Knowledge about supervision roles and payments for supervision should be more clearly communicated to women, as well as how to get involved and supports available such as the peak body. Practice supervision policies should require consultation with women GPs for inclusion in supervision, document supervision roles and activities available for remuneration. Policies should also be extended to enable women to enter and re-enter supervision roles across their career span

For Women GP supervisors who are more often covering sensitive topics like women’s health, mental health, and sexual health, there are difficulties in caring for their own patients and managing registrar interruptions. Women GPs often expressed a lack of confidence in supervising, seeking  validation through technical or real-world medicine. 

To break through stereotypes and support women GP Supervisors, respondents felt that better acknowledgement of the valued contribution of women GP supervisors, and more woman-specific mentorship networks for supervision are needed.  Promoting team-based supervision where women GPs have a clear role and can make a quality contribution through a shared commitment will also assist in this change.
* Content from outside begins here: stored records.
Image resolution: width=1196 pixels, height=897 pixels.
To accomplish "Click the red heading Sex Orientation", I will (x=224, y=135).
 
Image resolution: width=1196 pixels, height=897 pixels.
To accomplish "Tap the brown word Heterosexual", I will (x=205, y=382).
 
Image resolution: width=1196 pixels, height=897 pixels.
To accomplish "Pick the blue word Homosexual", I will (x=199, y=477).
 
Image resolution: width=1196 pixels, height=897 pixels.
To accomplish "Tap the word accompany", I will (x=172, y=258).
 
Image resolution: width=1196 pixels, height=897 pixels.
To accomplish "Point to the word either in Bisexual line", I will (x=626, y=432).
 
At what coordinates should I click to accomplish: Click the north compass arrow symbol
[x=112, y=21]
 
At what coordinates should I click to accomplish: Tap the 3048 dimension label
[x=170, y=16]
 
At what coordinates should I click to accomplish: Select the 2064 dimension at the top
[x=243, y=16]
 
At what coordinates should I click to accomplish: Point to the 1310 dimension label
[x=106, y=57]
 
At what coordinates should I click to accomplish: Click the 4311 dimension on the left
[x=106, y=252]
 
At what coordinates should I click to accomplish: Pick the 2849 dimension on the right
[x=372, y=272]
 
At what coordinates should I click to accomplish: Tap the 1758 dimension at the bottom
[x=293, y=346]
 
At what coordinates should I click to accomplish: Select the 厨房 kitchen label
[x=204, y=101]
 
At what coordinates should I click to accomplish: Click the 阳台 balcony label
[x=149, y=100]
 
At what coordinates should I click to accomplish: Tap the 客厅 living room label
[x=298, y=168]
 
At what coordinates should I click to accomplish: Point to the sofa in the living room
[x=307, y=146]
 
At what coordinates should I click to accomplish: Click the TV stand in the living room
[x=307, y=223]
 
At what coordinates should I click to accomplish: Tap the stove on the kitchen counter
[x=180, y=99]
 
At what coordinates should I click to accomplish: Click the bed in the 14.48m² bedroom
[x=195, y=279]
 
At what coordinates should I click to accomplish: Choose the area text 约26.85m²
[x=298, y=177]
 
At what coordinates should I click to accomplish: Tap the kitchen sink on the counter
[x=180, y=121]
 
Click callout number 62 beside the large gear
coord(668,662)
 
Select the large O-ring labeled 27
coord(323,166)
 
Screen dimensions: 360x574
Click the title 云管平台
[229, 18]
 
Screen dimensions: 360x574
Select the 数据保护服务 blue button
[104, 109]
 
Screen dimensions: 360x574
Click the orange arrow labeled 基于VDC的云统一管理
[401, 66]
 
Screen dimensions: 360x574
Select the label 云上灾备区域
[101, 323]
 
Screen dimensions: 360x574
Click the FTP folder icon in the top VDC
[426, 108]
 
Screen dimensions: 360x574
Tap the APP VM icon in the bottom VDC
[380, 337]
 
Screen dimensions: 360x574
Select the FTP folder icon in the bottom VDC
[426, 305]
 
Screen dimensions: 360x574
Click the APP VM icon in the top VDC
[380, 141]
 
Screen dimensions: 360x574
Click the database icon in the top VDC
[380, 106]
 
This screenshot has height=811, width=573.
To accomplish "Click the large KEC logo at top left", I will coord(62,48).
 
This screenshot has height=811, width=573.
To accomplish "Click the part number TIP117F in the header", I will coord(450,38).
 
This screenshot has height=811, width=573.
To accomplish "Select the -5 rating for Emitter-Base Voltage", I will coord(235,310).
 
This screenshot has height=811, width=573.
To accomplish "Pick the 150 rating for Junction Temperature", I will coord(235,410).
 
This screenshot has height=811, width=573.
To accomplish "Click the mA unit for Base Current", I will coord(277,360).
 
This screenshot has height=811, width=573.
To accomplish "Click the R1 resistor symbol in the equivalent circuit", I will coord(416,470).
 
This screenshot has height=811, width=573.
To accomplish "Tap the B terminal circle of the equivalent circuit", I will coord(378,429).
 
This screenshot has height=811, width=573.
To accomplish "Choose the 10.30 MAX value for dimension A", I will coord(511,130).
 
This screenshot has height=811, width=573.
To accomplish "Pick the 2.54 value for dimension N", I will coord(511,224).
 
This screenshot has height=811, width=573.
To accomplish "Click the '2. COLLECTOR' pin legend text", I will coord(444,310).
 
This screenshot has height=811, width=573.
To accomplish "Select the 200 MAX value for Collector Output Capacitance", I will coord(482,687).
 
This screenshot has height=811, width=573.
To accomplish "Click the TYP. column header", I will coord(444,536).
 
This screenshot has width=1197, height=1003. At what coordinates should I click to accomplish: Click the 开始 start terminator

… I think [the next generation of women] … have less barriers because they’re all more assertive…than maybe my generation was, or maybe I am.

Research respondant




Conclusion

This research expands understanding of the lived experience of Australian women GP supervisors as they navigate taking up and managing supervision roles. The research points to story arcs which were about power and control, pay, time, other life commitments, quality of supervision, and supervisor identity. These represent significant issues that intersect to potentially impact the interest and capacity for women to join and be retained in the GP supervision workforce. The findings can be applied to developing more specific resources, supports, and structures to enable women to participate in and sustain GP supervision at the level that they find acceptable and rewarding.